Develop a central and unified Data Privacy and Protection strategy to comply with new data privacy regulations.
Recently, South Africa introduced its answer to Europe’s General Data Protection Regulation (GDPR) with PoPIA (Protection of Personal Information Act): South Africa’s data protection law, aimed at protecting personal information processed by public and private bodies. As this organization is committed to respect its customers’ and employees’ data privacy it aimed to not only meet the local PoPIA regulation but to also bring in best practices from the GDPR rollout in Europe.
The organization explains the scope of this undertaking: “We started this project with the aim to have full data transparency. We wanted an effective search capability and to centrally manage customers’ data preferences and usage permission so that we could respond swiftly to any customer subject rights requests. A subject rights request, also known as data subject access request (DSAR), is the right to request access to the personal information a company or organization holds on you. With many petabytes of customer and staff data to manage, locked in hundreds of applications and databases, this was no mean feat. We were familiar with Micro Focus (now OpenText) already and trusted their expertise in guiding us through this effort.”

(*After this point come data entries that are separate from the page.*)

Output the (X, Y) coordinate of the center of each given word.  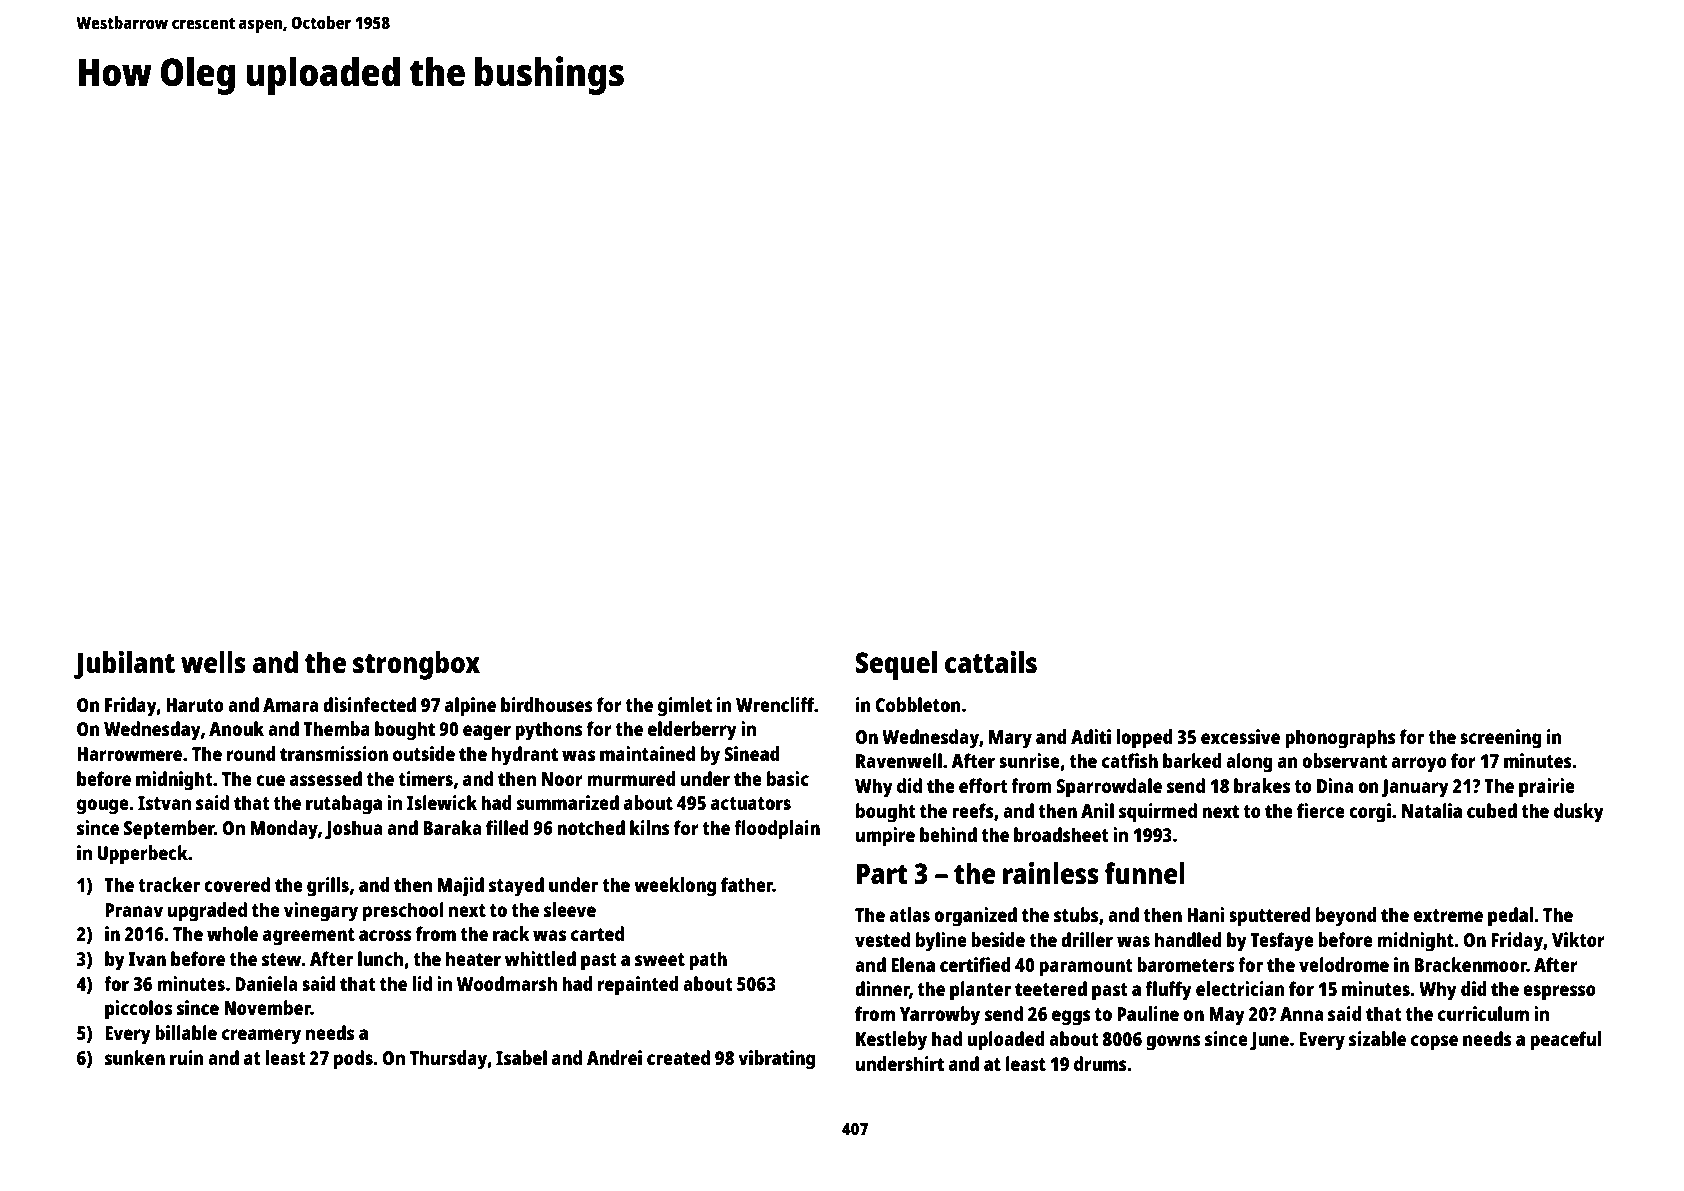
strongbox (416, 665)
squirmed (1158, 813)
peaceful (1565, 1041)
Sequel (896, 665)
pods (353, 1060)
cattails (991, 662)
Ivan (147, 959)
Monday (284, 830)
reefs (973, 810)
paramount (1086, 968)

When a data management project is as large as this organization’s, the responsibility for privacy regulation compliance is often delegated to the individual system owners, because tackling the issue at a central level is a daunting task. However, delegation means the corporation has no central overview and cannot report on compliance against a unified strategy. It was felt this siloed approach would not help achieve the objectives in the long term.
The Micro Focus (now OpenText) best-in-class portfolio offers superb integration, and the total is far greater than the sum of its parts. We feel we purchased a full solution to take us into the future, rather than a set of point products.
The team wanted to start with a full data inventory, to understand exactly what personal data is stored where. Following that, it could ensure personal data is anonymized, but the aim was to do this without impacting the systems’ architecture or functionality. They wanted to provide customers with a single interface to manage their data preferences and permissions, ensuring consistency across all channels. In analyzing the huge data volumes, it was hoped data that did not need to be retained could be archived or purged, while putting effective retention schedules in place for all remaining data.
The organization decided on a suite of OpenText (formerly Micro Focus) solutions for a holistic, integrated secure data protection and content management approach. The combination consists of ControlPoint for file and content analysis, Voltage Structured Data Manager (SDM) for data archiving and application retirement, and IDOL to securely access and analyze enterprise data. “…Professional Services worked closely with our stakeholders to compile a statement of work and a project plan,” according to the Organization. “We hosted readiness workshops to introduce all departments to the data assessment and ensure a central level of understanding necessary for Micro Focus (now OpenText) and Micro Focus (now OpenText) partner staff to access each system and prepare a data inventory. We secured executive sponsorship as well as working directly with the database administrators and system owners.”
Following the planning, design, build and test phases, the team focused on scanning all structured data, held in a variety of databases, and unstructured data, i.e., email, Microsoft Office, and multi-media files. Working with each individual system owners, the data was extracted, deduplicated, and cleaned up. It was then catalogued into an IDOL-based data repository where it could be searched, analyzed, and reported on through user-friendly dashboards.
“Before the Micro Focus (now OpenText) implementation, we would have to query hundreds of systems, search for a particular person’s data, manually collate that data, and create a response to a DSAR,” according to the senior Organization official. “I can only imagine the number of hours it would take us to respond.”
A dedicated data privacy team worked alongside the Micro Focus Partner and OpenText Professional Services, and through effective knowledge transfer between the parties this team now has full in-house responsibility for ongoing regulation compliance.
The Organization concludes: “The success of this project has made us an internal showcase for compliance. Through the great partnership with Micro Focus (now OpenText) we now have the data transparency we need. The Micro Focus (now OpenText) best-in-class portfolio offers superb integration, and the total is far greater than the sum of its parts. We feel we purchased a data management solution to take us into the future, rather than a set of point products. All data is searchable instantly in a cost-effective manner that always prioritizes our customer’s privacy. We were also pleasantly surprised to find that the data privacy solution can be easily extended into other areas of information governance, further increasing the value of our initial investment.”
Before the Micro Focus (now OpenText) implementation, we would have to query hundreds of systems, search for a particular person’s data, manually collate that data, and create a response to a DSAR. I can only imagine the number of hours it would take us to respond.